DATA FOR PROCESSING:
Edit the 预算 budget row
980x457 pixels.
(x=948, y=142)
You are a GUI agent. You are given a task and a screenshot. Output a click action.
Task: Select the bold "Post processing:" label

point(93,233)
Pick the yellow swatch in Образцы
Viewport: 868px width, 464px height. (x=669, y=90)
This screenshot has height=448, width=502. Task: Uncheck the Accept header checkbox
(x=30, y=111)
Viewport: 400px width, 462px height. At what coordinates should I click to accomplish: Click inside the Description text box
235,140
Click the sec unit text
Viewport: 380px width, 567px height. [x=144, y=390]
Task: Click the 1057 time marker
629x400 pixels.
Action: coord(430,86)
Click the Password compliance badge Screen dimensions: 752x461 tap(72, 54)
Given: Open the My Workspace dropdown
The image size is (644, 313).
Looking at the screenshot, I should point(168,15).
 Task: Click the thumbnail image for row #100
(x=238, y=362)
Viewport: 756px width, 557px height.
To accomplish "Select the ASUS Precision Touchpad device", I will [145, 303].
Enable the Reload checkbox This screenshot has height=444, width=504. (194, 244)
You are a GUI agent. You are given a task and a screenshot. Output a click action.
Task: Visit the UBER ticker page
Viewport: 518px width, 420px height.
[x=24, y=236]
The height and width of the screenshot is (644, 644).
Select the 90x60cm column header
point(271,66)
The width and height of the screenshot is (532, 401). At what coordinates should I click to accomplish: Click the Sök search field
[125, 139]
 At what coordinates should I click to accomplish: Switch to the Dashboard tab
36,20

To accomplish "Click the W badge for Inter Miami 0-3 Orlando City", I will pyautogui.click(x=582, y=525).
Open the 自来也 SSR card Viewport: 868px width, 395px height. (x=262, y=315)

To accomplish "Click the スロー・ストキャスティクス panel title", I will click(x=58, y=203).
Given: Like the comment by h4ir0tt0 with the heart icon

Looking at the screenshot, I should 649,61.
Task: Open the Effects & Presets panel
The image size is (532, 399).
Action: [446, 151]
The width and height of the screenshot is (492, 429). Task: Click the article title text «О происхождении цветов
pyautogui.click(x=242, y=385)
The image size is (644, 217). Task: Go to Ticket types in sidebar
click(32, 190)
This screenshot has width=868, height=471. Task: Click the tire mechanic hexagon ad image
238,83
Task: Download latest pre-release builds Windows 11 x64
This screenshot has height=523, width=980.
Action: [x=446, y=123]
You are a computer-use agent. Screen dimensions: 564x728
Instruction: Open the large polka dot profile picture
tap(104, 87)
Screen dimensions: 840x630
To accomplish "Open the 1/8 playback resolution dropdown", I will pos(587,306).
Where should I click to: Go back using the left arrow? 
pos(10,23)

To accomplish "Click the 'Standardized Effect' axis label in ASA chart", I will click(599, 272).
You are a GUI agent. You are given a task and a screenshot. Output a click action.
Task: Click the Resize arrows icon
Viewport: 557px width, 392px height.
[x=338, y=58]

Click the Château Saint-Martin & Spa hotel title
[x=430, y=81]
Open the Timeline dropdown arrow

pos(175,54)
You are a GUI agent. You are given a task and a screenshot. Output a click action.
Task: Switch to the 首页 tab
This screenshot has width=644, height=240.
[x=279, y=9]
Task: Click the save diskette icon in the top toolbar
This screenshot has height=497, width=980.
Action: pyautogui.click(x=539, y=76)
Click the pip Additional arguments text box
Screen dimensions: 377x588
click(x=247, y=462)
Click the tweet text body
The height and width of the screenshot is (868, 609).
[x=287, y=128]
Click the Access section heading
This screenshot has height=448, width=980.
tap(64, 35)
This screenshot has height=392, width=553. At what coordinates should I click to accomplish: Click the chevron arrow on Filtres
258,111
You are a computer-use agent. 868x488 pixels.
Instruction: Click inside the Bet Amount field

WORK TO COMPLETE: Beginning with the line that contains "Task: Click the save", retype every remaining line of the listing exactly, ending with the last one.

SOLUTION FOR THIS PROBLEM:
Task: Click the save diskette icon in the top toolbar
This screenshot has height=497, width=980.
Action: pyautogui.click(x=539, y=76)
Click the pip Additional arguments text box
Screen dimensions: 377x588
click(x=247, y=462)
Click the tweet text body
The height and width of the screenshot is (868, 609).
[x=287, y=128]
Click the Access section heading
This screenshot has height=448, width=980.
tap(64, 35)
This screenshot has height=392, width=553. At what coordinates should I click to accomplish: Click the chevron arrow on Filtres
258,111
You are a computer-use agent. 868x488 pixels.
Instruction: Click inside the Bet Amount field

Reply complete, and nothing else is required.